De se destacar que a criação dos mencionados cargos foi decidida e efetivada nêste exercício, não havendo, portanto, previsão na proposta orçamentária da Casa Civil, para pessoal a admitir Por outro lado, tratando-se de cargos somente agora criados, na previsão de cargos vagos a despesa em questão não poderia ter sido cogitada.
Quanto a suplementação do sub-elemento 3.2.1.5, e decorrente da assinatura de convênios firmados com 285 entidades filantrópicas, posteriormente a elaboração orçamentária.
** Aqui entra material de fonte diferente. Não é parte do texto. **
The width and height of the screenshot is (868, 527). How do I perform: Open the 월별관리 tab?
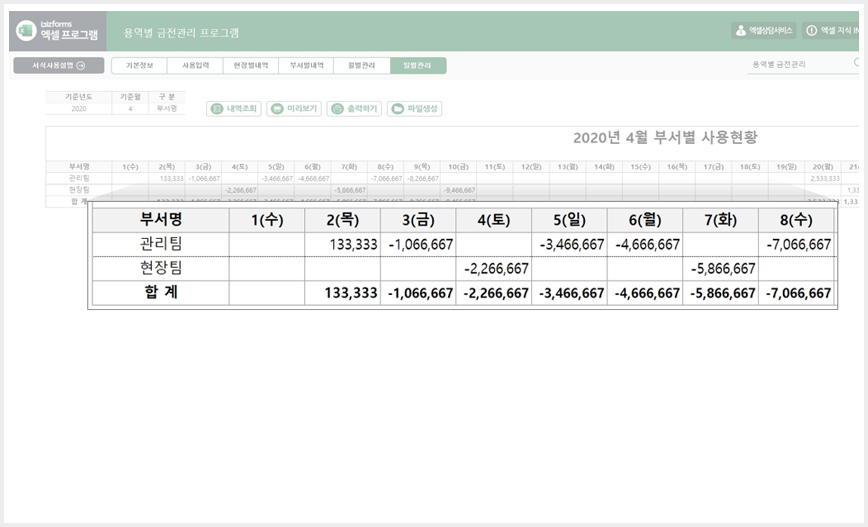pos(361,65)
Como o Conselho Estadual de Auxilio e Subvenções, não fêz constar de sua proposta os recursos para cobertura de tais despesas, as dotações consignadas no orçamento corrente somente permitirão o pagamento do "leito-dia" durante os três primeiros trimestres do ano.
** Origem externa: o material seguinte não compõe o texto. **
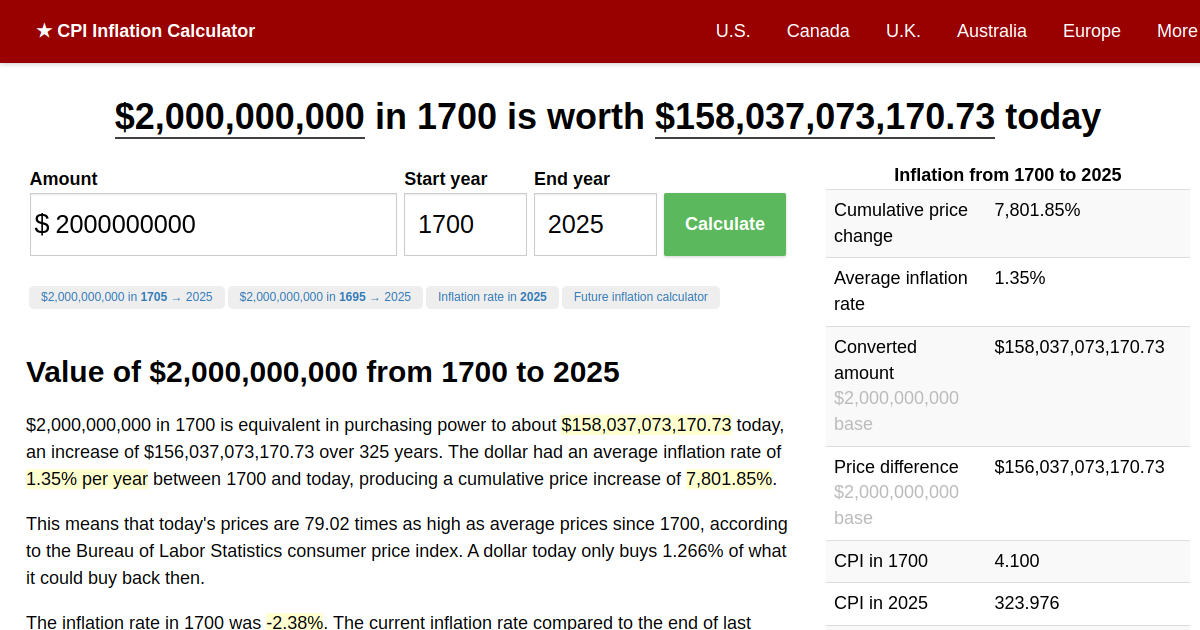Viewport: 1200px width, 630px height.
Task: Select the End year field showing 2025
Action: pyautogui.click(x=595, y=224)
Relativamente à Secretaria de Cultura, Esportes e Turismo, propõe-se a suplementação do elemento 3.1.3.0, para ocorrer a despesas com promoções artísticas e culturais, através de seminários, recitais de alunos e professôres, excursões de alunos, apresentação de orquestras, bandas e corais em diversas cidades, cursos de férias, alem de reparos e conservão instrumental, despesas essas para as quais a aludida Secretaria previu recursos em valores a quem as das efetivas necessidades.
Igualmente, por falha de previsão da mesma Secretaria e devido à fixação de limites, obrigando o ajustamento da proposta, busca-se suplementar, também, o elemento 3.1.4.0 a fim de possibilitar o atendimento das despesas com a realização da Semana Euclideana no Ano do Centenário.
No que diz respeito à Secretaria da Promoção Social, é de se destacar que, a época da elaboração orçamentária, encontrava-se aquela Pasta em fase de organização, sem possibilidade, portanto, de chegar a uma previsão adequada para suas despesas, especialmente aquelas de pessoal, inclusive salário família, e as de encargos diversos, uma vez que, nêste caso, as unidades responsáveis pela elaboração, devido a centralização então existentes, do pagamento das contas de gás, água, telefone e energia elétrica, não dispunham de meios para correta previsão, o que somente ocorreu nos primeiros meses dêste exercício, com o recebimento das contas.
No que toca à Secretaria da Justiça, deve-se a suplementação ora proposta, à necessidade do atendimento de despesas com aluguel de copiadora, não previstas pela Secretaria interessada quando da elaboração de sua proposta.
Finalmente, quanto a Secretaria da Segurança e quanto à Administração Geral do Estado, a suplementação deve-se as falhas de previsão da Secretaria da Segurança e da Secretaria da Fazenda, que deixaram de incluir com precisão os valores necessários ao pagamento de salário família e de pensões devidas às viúvas de servidores do Banco do Estado de São Paulo, respectivamente.
Para as diversas suplementações, são reduzidos recursos, em igual valor, do orçamento vigente das respectivas Secretarias, não implicando, portanto, em qualquer aumento de despesa.
Reitero a Vossa Excelência a segurança do meu mais alto aprêço.
Luís Arrôbas Martins, Secretário da Fazenda.